▶ [Exercise requirements]:
Exactly the line that contains "The width and height of the screenshot is (392, 696)." and the lines following it to the end of the data are to be reproduced, and nothing more.

▶ [Information]:

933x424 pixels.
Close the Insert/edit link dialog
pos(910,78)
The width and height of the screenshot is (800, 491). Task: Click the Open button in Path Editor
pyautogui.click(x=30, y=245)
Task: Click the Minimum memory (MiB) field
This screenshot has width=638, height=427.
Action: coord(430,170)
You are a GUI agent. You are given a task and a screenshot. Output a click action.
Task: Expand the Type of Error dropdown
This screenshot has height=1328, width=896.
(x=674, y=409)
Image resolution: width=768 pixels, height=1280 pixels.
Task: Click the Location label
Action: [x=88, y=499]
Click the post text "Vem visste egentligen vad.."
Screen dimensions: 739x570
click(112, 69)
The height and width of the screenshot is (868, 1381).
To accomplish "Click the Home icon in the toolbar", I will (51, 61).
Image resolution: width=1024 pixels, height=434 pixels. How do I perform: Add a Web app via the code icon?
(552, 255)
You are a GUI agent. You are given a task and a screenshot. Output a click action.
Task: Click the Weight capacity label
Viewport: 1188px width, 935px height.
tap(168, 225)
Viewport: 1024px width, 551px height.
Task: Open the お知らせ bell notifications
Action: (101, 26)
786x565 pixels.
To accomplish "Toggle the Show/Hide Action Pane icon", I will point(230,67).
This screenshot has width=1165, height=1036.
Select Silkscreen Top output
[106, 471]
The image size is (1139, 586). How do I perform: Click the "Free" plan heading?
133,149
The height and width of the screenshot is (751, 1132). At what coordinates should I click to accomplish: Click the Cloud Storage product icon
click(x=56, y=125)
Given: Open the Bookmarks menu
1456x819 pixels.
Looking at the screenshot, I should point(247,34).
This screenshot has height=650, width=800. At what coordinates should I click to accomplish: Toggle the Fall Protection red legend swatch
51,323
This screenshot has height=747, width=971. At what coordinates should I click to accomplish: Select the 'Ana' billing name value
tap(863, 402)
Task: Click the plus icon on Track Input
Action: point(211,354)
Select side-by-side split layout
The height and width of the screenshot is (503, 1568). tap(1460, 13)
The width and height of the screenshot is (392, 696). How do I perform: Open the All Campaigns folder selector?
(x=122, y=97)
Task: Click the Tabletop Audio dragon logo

▶ [Response to the exercise]:
The width and height of the screenshot is (392, 696). How do I perform: Open the All Campaigns folder selector?
(x=122, y=97)
Task: Click the Tabletop Audio dragon logo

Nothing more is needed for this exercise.